Suma 100 a cada coordenada de las respuestas en el tramo del material que va desde la línea que contiene "The height and" hasta la que contiene "Select the Project", ambas incluidas. Reescribe ese tramo completo, sin omitir ninguna línea.

■ Datos para procesar ■
▬▬▬▬▬▬▬▬▬▬

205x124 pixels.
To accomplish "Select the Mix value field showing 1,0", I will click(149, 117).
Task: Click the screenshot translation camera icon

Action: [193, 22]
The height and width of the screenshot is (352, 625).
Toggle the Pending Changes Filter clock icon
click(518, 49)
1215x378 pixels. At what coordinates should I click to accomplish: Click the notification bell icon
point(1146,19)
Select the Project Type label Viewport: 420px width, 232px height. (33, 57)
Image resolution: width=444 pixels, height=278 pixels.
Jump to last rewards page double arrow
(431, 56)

▬▬▬▬▬▬▬▬▬▬

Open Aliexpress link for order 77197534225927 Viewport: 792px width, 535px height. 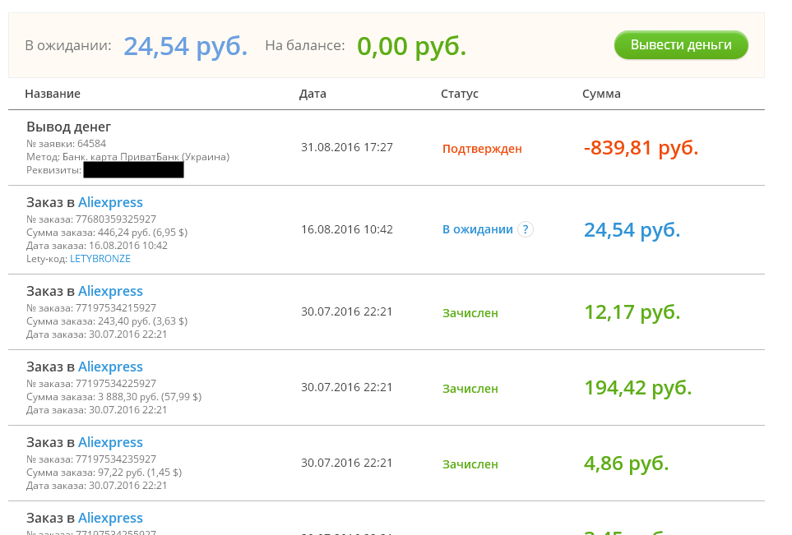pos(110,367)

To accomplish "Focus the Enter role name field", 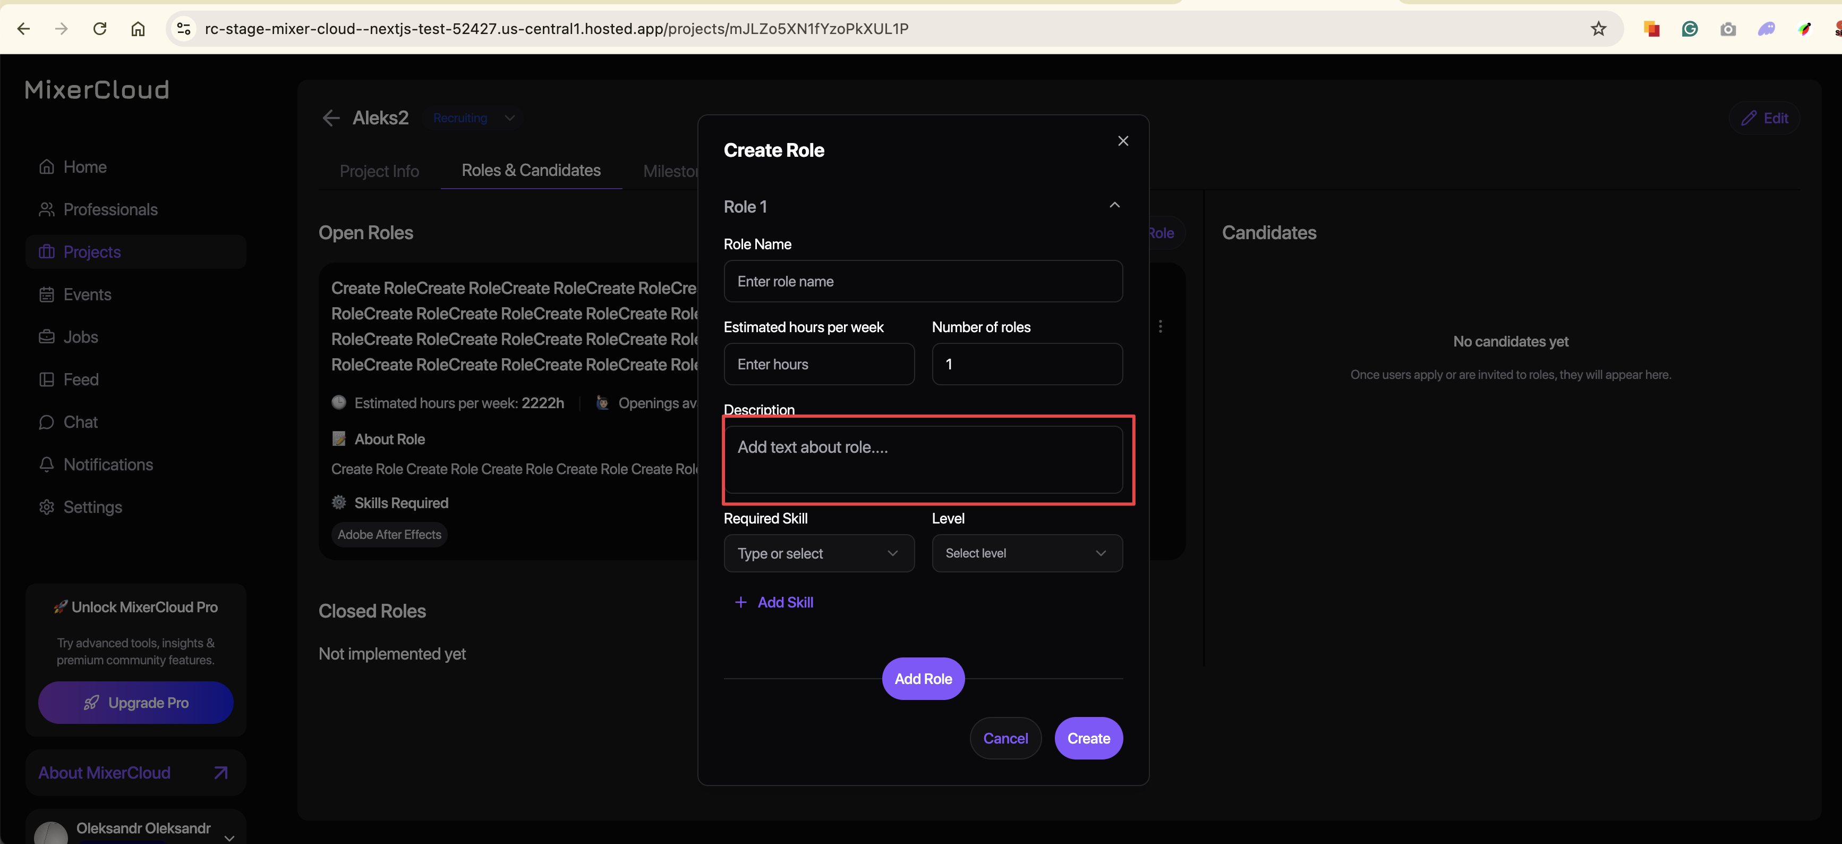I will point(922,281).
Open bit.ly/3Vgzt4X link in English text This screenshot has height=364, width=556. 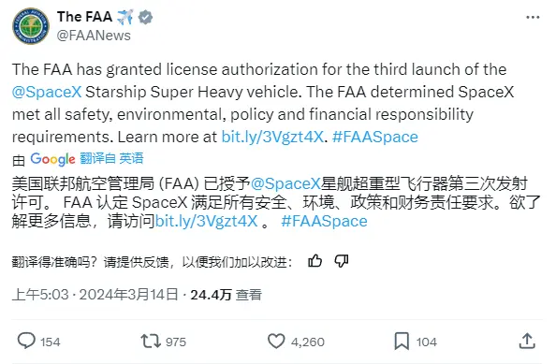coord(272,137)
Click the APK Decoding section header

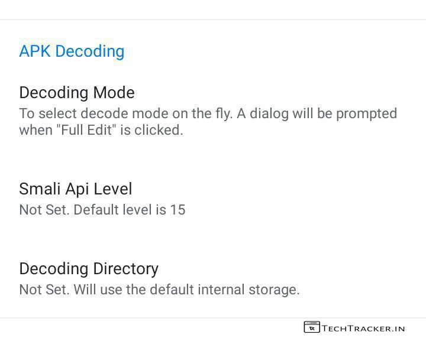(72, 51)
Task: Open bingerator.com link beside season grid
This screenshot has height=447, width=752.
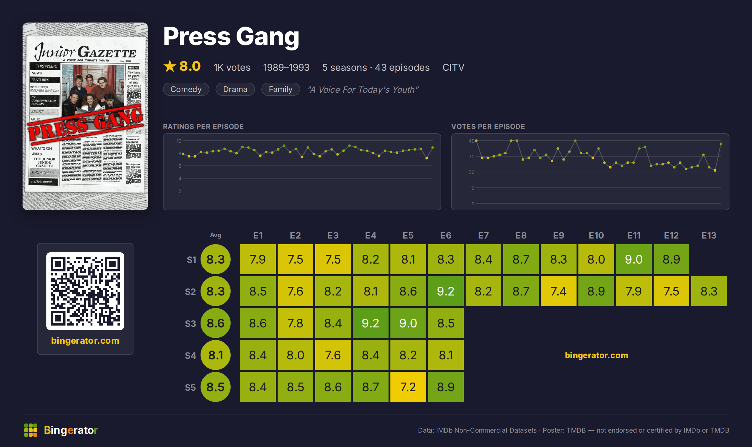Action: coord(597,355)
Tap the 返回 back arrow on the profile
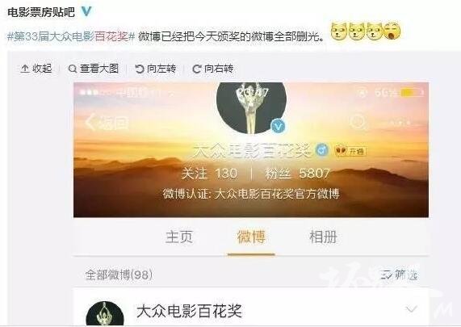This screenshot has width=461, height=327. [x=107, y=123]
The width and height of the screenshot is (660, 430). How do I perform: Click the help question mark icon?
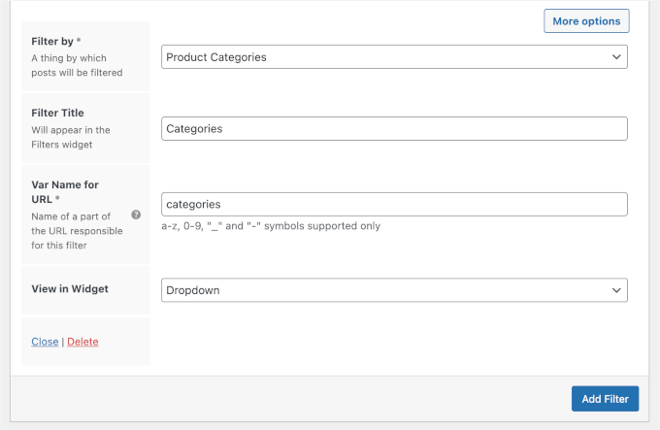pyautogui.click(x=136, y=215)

▬▬▬▬▬▬▬▬▬▬

■ Respuesta correspondiente ■
The height and width of the screenshot is (352, 625).
Toggle the Pending Changes Filter clock icon
click(618, 149)
1215x378 pixels. At what coordinates should I click to accomplish: Click the notification bell icon
point(1246,119)
Select the Project Type label Viewport: 420px width, 232px height. (133, 157)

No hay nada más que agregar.